§ **The problem**
The response should be a precise copy of every entry.

═══ Entries provided ═══

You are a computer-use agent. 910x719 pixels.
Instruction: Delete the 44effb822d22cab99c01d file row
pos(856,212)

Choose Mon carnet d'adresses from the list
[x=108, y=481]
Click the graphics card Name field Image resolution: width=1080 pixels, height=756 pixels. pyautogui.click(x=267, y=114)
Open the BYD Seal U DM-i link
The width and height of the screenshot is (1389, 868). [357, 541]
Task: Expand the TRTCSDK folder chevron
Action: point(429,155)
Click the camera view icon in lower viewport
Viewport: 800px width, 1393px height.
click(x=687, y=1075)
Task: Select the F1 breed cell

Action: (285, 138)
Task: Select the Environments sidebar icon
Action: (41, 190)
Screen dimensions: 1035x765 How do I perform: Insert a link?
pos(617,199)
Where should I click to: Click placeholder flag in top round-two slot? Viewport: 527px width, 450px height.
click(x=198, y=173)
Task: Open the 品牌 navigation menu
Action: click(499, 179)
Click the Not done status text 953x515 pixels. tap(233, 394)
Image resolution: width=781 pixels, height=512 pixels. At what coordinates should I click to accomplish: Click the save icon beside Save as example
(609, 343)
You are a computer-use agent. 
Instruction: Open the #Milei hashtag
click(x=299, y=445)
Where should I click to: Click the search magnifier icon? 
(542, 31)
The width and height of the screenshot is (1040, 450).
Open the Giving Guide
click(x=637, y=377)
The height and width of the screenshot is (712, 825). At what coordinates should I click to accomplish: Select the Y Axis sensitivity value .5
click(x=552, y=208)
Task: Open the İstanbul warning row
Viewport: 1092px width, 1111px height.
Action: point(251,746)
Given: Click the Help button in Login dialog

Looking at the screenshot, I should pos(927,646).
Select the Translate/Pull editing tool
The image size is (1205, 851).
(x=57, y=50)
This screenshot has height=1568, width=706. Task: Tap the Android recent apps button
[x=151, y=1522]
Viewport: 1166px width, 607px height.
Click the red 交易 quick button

═══

§ **Solution for this problem**
You are a computer-use agent. 910x719 pixels.
Instruction: Delete the 44effb822d22cab99c01d file row
pos(856,212)

Choose Mon carnet d'adresses from the list
[x=108, y=481]
Click the graphics card Name field Image resolution: width=1080 pixels, height=756 pixels. pyautogui.click(x=267, y=114)
Open the BYD Seal U DM-i link
The width and height of the screenshot is (1389, 868). [357, 541]
Task: Expand the TRTCSDK folder chevron
Action: point(429,155)
Click the camera view icon in lower viewport
Viewport: 800px width, 1393px height.
click(x=687, y=1075)
Task: Select the F1 breed cell

Action: (285, 138)
Task: Select the Environments sidebar icon
Action: (41, 190)
Screen dimensions: 1035x765 How do I perform: Insert a link?
pos(617,199)
Where should I click to: Click placeholder flag in top round-two slot? Viewport: 527px width, 450px height.
click(x=198, y=173)
Task: Open the 品牌 navigation menu
Action: click(499, 179)
Click the Not done status text 953x515 pixels. tap(233, 394)
Image resolution: width=781 pixels, height=512 pixels. At what coordinates should I click to accomplish: Click the save icon beside Save as example
(609, 343)
You are a computer-use agent. 
Instruction: Open the #Milei hashtag
click(x=299, y=445)
Where should I click to: Click the search magnifier icon? 
(542, 31)
The width and height of the screenshot is (1040, 450).
Open the Giving Guide
click(x=637, y=377)
The height and width of the screenshot is (712, 825). At what coordinates should I click to accomplish: Select the Y Axis sensitivity value .5
click(x=552, y=208)
Task: Open the İstanbul warning row
Viewport: 1092px width, 1111px height.
Action: point(251,746)
Given: Click the Help button in Login dialog

Looking at the screenshot, I should pos(927,646).
Select the Translate/Pull editing tool
The image size is (1205, 851).
(x=57, y=50)
This screenshot has height=1568, width=706. Task: Tap the Android recent apps button
[x=151, y=1522]
Viewport: 1166px width, 607px height.
Click the red 交易 quick button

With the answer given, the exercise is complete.